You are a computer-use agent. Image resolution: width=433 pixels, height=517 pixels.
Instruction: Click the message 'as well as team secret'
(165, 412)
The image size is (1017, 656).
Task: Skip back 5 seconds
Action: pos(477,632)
----
> [Task]
Nothing should appear in the answer except the lines from the one with "Instruction: Click the" through the final line of the records, written exactly.

> [Result for this task]
Instruction: Click the message 'as well as team secret'
(165, 412)
The image size is (1017, 656).
Task: Skip back 5 seconds
Action: pos(477,632)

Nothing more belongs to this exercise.